The Iraq Study Group’s report has rapidly shot up to near the top of the “most controversial positions” list, on the Discourse DB analysis page (I have it set to refresh every day now). It’s also tied for third place among most-written-about positions. 7 authors are for its recommendations getting implemented, 14 are against and 12 are mixed on the subject (see the position itself here). The report supposedly has 79 recommendations, so it’s no surprise that there are so many in the “mixed” category. It’s why we made it policy when designing Discourse DB to break down topics by their most basic positions. Even the idea of negotiating with Iran and Syria over the war in Iraq, for instance, is really two positions, and some commentators have in fact felt more strongly about the idea of negotiating with one country than with the other. But we made a single position for the ISG report, since it was presented as a single document.

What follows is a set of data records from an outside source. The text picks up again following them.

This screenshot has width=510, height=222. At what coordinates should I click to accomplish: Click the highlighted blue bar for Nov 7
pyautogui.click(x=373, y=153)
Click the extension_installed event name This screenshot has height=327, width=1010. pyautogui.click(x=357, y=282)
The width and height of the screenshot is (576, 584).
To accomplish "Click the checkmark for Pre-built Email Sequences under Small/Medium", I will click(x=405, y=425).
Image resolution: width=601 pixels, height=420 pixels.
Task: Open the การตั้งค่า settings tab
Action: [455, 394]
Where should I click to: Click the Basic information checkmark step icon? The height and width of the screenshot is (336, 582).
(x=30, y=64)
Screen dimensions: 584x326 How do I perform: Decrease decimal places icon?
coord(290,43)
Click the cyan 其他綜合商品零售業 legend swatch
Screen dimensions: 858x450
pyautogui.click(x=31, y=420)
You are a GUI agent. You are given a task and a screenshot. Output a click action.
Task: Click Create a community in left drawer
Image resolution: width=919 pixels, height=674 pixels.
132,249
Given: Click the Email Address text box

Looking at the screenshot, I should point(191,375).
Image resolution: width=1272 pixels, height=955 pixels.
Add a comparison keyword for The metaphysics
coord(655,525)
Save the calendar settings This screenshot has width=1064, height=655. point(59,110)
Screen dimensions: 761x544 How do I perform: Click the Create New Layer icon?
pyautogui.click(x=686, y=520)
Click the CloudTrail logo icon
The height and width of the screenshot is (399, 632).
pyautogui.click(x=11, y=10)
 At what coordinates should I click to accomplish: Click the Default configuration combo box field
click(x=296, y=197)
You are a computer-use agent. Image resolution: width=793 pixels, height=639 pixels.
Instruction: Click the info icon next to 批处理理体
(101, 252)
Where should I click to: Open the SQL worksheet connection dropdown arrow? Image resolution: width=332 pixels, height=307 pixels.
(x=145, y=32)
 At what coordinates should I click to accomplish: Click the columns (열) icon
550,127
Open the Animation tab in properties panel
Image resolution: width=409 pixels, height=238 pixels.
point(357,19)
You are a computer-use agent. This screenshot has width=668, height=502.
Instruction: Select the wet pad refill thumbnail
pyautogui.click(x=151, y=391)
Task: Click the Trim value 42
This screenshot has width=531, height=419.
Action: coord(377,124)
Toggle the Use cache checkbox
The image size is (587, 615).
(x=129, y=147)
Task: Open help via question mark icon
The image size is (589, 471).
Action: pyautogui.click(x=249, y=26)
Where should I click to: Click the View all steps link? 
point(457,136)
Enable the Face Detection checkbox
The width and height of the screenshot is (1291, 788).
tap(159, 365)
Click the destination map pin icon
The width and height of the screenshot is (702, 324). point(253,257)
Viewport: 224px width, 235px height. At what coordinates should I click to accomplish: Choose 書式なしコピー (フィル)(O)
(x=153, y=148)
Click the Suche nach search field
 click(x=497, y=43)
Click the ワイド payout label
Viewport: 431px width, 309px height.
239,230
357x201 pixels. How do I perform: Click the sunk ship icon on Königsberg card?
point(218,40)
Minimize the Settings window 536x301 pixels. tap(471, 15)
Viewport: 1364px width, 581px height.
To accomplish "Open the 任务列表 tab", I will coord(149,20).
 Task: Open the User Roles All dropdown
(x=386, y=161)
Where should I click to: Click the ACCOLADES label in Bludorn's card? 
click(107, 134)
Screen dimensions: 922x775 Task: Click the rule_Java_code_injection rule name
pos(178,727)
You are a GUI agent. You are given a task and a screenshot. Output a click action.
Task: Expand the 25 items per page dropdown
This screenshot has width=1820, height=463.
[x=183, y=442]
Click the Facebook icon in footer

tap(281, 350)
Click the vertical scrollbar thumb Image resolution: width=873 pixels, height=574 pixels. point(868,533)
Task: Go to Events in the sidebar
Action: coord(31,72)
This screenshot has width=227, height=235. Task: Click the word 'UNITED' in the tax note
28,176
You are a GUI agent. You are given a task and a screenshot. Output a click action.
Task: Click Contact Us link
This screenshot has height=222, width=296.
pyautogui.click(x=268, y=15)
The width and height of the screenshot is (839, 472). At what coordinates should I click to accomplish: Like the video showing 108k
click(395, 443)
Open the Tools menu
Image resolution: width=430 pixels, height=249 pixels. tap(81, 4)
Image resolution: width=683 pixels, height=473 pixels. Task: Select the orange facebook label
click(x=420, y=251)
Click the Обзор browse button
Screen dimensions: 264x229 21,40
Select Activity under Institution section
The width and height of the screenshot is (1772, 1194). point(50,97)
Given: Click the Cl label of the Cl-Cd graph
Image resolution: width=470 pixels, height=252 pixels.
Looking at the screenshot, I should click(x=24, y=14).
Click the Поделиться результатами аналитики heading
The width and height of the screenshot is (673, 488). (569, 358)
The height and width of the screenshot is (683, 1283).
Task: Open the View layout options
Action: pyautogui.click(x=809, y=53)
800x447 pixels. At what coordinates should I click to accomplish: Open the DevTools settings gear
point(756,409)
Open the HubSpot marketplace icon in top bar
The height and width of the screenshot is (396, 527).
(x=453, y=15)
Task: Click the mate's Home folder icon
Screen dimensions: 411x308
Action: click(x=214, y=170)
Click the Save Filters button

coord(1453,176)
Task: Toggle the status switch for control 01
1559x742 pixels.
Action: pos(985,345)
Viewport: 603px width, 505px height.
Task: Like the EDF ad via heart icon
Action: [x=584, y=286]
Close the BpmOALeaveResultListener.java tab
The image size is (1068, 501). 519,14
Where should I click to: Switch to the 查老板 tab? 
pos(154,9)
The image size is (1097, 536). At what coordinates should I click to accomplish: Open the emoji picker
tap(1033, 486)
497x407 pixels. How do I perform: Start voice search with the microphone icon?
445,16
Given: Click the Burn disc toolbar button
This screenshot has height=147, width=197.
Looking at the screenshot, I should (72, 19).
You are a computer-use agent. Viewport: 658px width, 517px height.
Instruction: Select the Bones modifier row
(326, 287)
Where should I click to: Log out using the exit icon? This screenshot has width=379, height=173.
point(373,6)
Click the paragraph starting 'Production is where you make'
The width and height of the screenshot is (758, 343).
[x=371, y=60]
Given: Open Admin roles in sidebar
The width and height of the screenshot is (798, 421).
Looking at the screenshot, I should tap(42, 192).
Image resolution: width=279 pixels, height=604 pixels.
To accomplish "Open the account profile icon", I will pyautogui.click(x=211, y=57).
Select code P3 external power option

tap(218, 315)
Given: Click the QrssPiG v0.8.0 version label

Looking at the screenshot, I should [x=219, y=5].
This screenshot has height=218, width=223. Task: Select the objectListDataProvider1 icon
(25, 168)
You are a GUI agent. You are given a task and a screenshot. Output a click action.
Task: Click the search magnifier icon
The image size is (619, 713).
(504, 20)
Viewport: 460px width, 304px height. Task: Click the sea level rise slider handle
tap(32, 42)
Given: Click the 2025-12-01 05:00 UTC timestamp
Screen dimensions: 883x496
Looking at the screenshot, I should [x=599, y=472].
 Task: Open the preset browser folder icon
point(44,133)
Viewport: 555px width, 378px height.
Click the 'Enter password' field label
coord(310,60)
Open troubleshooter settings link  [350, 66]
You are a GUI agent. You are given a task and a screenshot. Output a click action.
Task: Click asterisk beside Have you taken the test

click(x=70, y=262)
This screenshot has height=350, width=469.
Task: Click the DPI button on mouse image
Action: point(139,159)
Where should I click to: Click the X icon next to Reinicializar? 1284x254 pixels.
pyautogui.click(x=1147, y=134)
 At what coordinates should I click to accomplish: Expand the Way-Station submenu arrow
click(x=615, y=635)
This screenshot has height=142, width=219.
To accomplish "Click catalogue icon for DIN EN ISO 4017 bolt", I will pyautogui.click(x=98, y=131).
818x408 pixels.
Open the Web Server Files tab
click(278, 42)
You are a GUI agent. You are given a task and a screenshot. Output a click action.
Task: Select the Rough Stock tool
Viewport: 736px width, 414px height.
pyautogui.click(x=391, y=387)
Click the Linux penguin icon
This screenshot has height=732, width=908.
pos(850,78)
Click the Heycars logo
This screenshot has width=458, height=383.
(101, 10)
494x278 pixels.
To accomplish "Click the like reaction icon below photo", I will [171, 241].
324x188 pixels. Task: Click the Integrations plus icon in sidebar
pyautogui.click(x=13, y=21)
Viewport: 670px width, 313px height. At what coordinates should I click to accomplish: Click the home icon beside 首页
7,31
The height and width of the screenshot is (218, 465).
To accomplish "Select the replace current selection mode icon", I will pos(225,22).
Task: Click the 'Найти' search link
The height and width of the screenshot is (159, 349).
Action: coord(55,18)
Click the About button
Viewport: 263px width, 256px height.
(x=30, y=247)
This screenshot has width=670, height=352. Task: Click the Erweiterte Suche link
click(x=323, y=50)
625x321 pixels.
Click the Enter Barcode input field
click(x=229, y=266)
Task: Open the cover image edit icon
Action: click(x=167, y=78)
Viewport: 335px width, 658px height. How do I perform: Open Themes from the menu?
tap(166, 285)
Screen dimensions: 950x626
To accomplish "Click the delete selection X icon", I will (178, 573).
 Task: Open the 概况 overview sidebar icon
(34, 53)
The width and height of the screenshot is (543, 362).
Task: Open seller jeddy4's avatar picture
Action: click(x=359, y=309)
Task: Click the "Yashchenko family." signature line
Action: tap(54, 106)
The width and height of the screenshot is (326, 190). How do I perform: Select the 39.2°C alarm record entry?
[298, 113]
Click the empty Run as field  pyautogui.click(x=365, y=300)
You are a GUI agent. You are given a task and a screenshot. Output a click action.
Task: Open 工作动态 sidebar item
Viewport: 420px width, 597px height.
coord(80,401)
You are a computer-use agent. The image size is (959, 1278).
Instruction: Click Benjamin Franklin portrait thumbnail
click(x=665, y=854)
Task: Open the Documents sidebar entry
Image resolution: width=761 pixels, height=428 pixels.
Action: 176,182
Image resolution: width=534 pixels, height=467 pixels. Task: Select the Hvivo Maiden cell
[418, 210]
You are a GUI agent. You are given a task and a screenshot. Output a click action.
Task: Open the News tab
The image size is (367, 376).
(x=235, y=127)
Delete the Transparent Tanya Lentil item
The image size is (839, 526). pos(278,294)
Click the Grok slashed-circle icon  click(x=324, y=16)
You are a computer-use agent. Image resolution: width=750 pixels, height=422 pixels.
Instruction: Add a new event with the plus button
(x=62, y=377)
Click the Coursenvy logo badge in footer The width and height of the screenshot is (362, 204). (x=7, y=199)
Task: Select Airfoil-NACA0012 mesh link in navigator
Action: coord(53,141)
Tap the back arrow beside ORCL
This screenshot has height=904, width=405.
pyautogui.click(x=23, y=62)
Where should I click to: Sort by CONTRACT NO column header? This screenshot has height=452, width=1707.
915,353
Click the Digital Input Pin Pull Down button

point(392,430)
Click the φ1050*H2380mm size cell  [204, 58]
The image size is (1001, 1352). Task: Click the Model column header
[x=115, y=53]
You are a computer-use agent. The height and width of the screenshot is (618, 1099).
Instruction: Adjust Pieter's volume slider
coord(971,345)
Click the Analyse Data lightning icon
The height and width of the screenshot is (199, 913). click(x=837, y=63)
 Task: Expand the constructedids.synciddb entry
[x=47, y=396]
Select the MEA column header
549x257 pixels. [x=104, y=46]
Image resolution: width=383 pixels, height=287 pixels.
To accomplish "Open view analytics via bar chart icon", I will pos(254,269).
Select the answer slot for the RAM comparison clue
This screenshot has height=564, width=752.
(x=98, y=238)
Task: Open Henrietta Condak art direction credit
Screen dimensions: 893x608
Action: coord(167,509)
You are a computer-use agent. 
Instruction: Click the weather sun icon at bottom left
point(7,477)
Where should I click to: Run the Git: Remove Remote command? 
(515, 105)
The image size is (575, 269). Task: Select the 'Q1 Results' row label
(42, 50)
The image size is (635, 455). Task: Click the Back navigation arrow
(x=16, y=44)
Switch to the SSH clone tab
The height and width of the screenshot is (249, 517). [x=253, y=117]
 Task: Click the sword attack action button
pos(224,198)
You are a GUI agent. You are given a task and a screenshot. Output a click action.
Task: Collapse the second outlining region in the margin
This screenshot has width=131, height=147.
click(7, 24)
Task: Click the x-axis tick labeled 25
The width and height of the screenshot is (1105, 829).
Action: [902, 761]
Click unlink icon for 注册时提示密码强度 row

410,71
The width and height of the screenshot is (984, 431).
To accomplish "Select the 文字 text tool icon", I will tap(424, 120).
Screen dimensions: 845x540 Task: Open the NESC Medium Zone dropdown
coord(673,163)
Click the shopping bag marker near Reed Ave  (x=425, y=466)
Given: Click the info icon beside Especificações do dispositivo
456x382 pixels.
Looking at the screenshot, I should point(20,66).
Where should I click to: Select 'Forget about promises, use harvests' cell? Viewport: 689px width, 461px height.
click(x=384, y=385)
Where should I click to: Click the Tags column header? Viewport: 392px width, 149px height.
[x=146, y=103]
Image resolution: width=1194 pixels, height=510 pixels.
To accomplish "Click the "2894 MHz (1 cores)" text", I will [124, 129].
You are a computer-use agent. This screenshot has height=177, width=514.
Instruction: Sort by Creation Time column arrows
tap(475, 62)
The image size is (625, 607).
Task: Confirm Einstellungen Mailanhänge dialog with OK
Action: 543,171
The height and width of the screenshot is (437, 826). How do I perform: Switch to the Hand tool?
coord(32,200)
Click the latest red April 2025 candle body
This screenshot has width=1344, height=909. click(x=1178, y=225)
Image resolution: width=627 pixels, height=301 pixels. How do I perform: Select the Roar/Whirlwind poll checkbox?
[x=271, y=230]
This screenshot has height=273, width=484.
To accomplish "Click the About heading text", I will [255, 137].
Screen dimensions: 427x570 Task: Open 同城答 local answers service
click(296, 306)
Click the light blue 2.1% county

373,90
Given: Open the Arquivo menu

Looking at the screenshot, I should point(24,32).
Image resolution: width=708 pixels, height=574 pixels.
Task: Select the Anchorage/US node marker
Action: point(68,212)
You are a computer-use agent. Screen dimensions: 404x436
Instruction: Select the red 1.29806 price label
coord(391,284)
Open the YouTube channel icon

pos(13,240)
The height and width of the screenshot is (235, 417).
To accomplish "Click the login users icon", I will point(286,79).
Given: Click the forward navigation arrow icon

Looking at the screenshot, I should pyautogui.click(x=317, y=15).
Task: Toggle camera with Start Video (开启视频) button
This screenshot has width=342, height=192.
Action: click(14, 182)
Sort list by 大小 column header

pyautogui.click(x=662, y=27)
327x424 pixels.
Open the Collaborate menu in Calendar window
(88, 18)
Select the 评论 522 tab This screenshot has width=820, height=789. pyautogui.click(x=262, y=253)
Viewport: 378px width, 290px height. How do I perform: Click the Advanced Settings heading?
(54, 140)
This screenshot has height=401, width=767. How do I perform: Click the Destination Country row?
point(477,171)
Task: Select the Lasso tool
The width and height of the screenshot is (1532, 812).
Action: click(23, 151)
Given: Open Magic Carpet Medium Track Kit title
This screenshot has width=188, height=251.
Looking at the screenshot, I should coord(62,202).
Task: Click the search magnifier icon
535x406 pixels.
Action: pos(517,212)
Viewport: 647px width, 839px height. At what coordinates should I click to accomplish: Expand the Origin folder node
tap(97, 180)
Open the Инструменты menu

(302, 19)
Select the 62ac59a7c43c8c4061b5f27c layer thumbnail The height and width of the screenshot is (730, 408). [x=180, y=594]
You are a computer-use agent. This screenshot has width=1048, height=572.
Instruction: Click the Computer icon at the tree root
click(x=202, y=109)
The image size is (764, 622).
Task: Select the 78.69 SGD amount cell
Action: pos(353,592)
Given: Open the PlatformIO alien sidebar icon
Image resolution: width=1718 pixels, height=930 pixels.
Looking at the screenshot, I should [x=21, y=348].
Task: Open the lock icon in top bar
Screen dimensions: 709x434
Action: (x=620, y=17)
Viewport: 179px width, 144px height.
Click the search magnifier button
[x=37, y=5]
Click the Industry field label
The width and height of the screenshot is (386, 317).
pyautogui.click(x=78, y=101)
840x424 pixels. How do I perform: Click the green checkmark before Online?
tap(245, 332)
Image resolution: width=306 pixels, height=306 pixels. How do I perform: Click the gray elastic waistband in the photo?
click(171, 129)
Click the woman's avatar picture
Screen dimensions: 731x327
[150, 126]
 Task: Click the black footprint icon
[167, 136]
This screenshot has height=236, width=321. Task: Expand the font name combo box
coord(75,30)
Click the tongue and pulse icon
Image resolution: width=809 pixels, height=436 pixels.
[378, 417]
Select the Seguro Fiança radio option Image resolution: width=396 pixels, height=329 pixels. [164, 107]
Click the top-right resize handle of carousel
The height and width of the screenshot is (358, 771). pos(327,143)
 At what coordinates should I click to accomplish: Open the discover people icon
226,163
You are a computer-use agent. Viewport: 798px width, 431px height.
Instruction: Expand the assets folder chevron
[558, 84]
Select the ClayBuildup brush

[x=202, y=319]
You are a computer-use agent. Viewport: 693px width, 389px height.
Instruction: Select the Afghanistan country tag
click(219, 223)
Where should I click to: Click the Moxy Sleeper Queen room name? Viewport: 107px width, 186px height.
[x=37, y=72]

The single biggest point of contention appears to be the Israel issue: in brief, Baker, Hamilton et. al. feel that countries like, well, Iran and Syria are more likely to help turn Iraq into a stable country (and presumably stop funding insurgents there) if the U.S. is able to negotiate an Israeli-Palestinian peace deal. This seems to strike the right-wing side as outrageously treacherous, the left-wing side as sensibly holistic.

Thoughts conveyed

Monday, December 11th, 2006

The appropriately-named Mike Linksvayer thinks that Semantic MediaWiki will be the “killer application for the Semantic Web”, and discusses Discourse DB. I agree that wikis are the best (and maybe only good) way to create online semantic data, although I think we disagree about whether that should come through a single, comprehensive site like Wikipedia or a large set of specialized sites (I go with the latter). On that note, he set up a site on Betocracy and I’m tickled at the market he created.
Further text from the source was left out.